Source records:

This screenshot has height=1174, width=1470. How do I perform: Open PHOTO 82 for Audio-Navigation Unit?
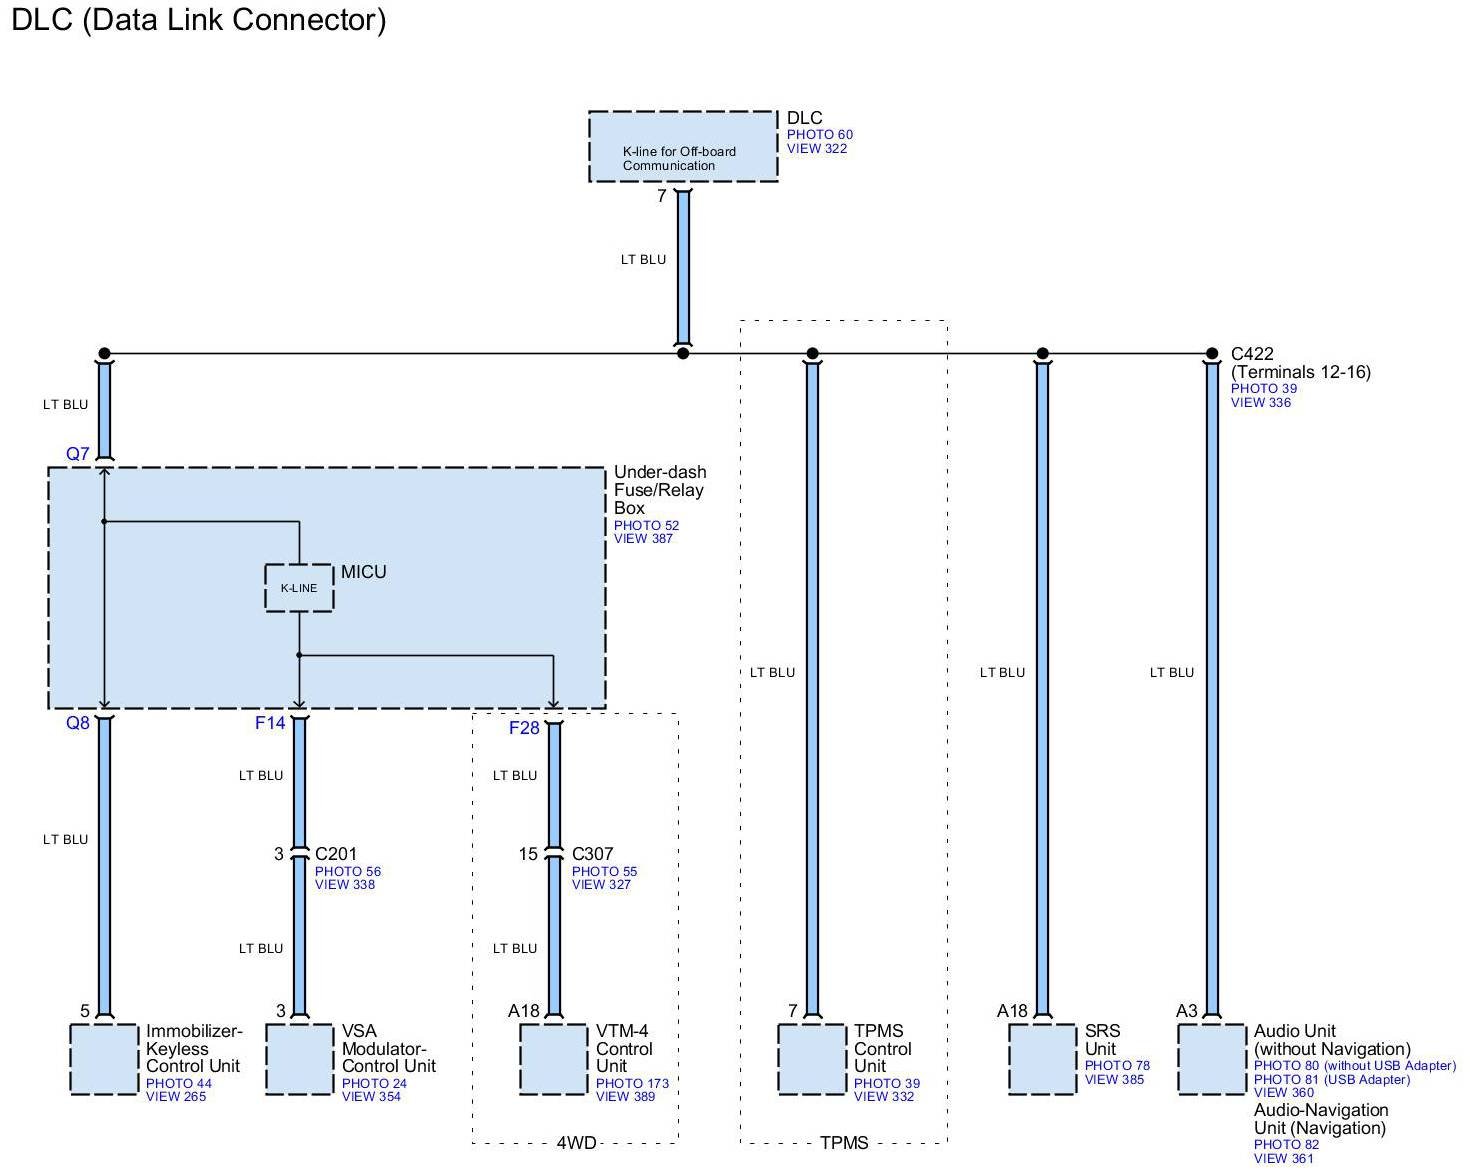pyautogui.click(x=1286, y=1144)

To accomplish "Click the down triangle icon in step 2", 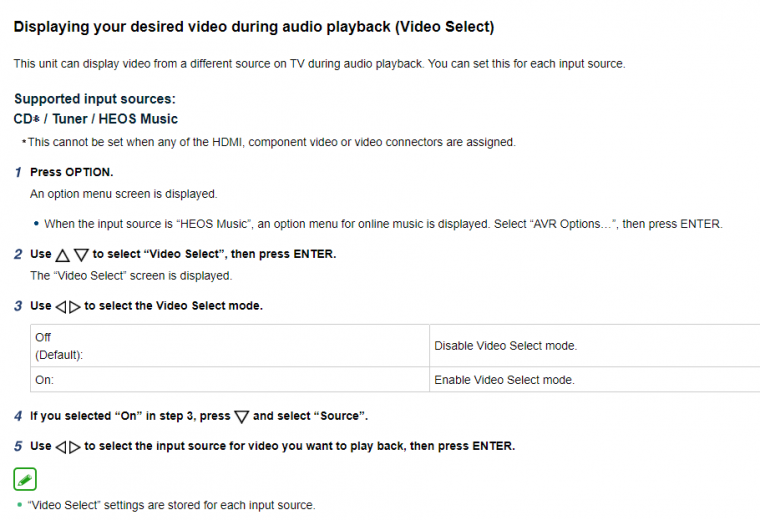I will pyautogui.click(x=82, y=255).
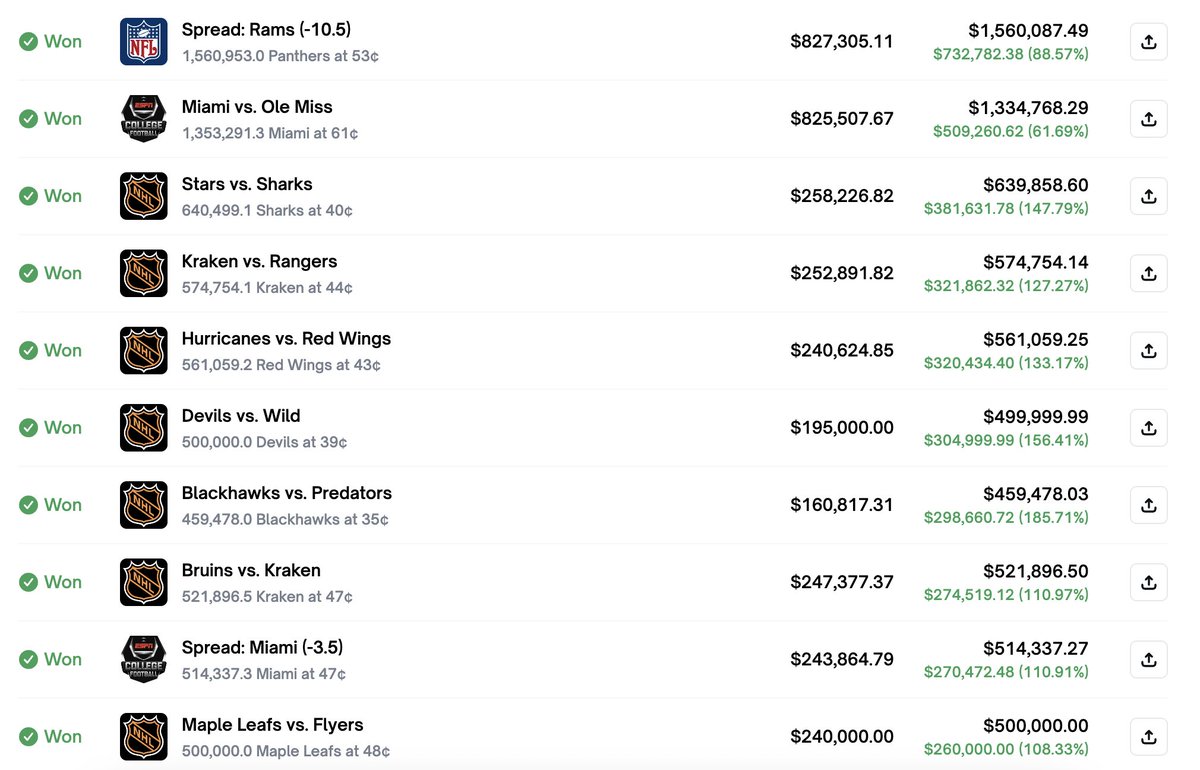Viewport: 1200px width, 770px height.
Task: Share the Maple Leafs vs. Flyers bet
Action: coord(1148,737)
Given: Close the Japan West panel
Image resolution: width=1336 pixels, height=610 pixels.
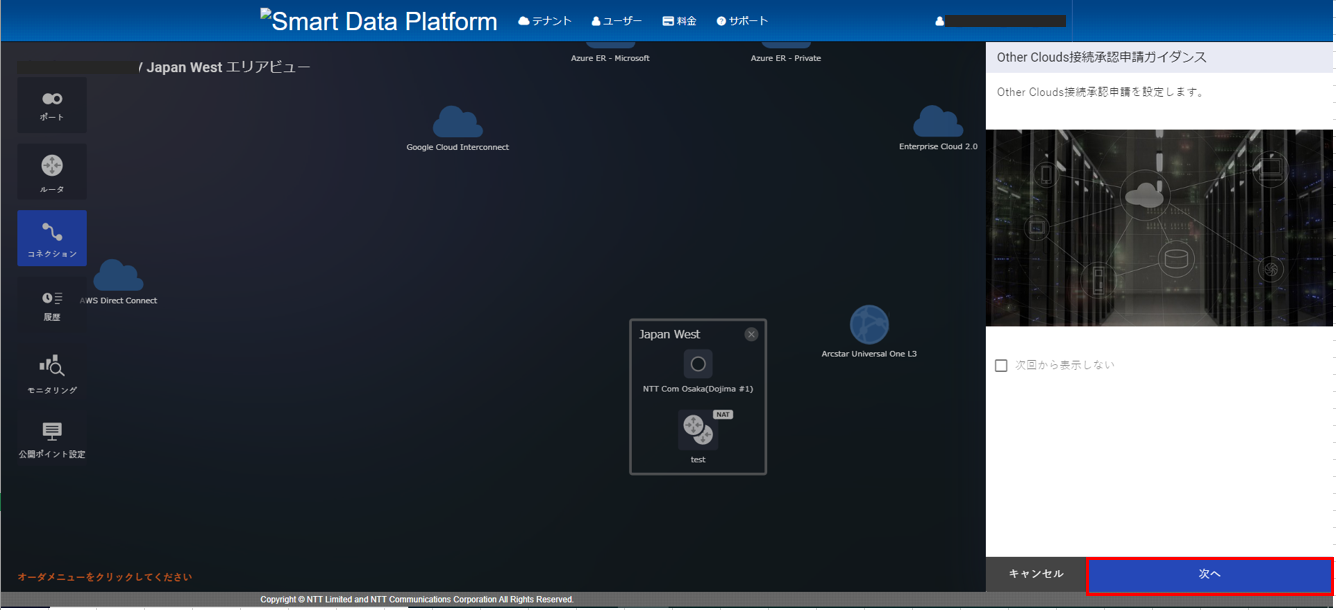Looking at the screenshot, I should coord(751,334).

> _Task instructions_
The lines to copy run from the line containing "Given: Close the Japan West panel" through the end of the data above; copy exactly those, minus the pictures.

> _Task response_
Given: Close the Japan West panel
Image resolution: width=1336 pixels, height=610 pixels.
Looking at the screenshot, I should coord(751,334).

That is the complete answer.